ILS AVAIENT 20 ANS EN 1914 – Charles GAUIN de Vermandovillers

Né le 9 octobre 1892, Charles GAUIN se prénomme Florent Arsène Anatole Charles, mais des quatre prénoms seul le dernier, celui de Charles, a été utilisé.

Charles est né dans la ferme de ses parents, Arsène et Marie-Marthe, dans la rue Cagueloire à Vermandovillers.

La commune, située dans le canton de Chaulnes, sur le plateau du Santerre est un petit village agricole qui compte à peine plus de 200 habitants à la fin du XIXe siècle quand naît Charles GAUIN.

Loin d’être isolé, Vermandovillers est traversé par deux routes importantes : celle qui relie Lihons à Péronne et celle de Chaulnes à Bray-sur-Somme. A l’exception de quelques couturières à domicile, l’activité des habitants est avant tout consacrée à l’agriculture.

Blé, avoine, seigle, orge, betteraves à sucre, constituent, avec les plantes fourragères destinées au bétail, l’essentiel des cultures. On trouve également une dizaine d’hectares de culture en oeillettes.

A Vermandovillers, la principale boisson, après l’eau bien sûr, est le cidre. Les pommiers sont nombreux sur le territoire.

Charles a un frère cadet.

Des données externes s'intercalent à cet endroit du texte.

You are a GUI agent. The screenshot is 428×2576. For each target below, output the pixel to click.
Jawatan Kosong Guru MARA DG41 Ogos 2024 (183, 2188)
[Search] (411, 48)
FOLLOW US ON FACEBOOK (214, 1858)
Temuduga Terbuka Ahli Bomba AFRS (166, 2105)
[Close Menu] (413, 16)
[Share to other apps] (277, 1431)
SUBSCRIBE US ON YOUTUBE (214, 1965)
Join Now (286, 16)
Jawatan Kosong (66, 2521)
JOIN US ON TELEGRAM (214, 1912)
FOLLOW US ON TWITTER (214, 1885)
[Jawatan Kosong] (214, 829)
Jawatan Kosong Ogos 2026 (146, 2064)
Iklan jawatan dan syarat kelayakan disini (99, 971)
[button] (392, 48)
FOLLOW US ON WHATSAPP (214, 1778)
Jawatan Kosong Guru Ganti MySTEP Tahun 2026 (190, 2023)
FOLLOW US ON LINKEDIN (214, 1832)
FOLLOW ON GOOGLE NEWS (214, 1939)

Né le 8 octobre 1893, c’est-à-dire un an moins un jour après Charles, est né Edouard.

Arsène a la chance d’avoir deux fils pour l’aider aux travaux agricoles mais la taille de l’exploitation l’oblige à employer des ouvriers agricoles supplémentaires. Ils sont originaires tous les deux du Pas-de-Calais : Zéphir COQUEL est domestique de ferme et Clément FRAMERY est berger.

Charles et Edouard GAUIN partent effectuer leur service militaire à l’automne 1913. Sans la loi Barthoux, adoptée à l’été de cette même année, Edouard n’aurait dû partir qu’en 1914 mais l’Armée française veut disposer rapidement des effectifs d’une classe d’âge supplémentaire pour se préparer au pire. Les classes 1912 et 1913 prennent donc, à quelques semaines d’intervalle, leur place dans l’Armée d’active.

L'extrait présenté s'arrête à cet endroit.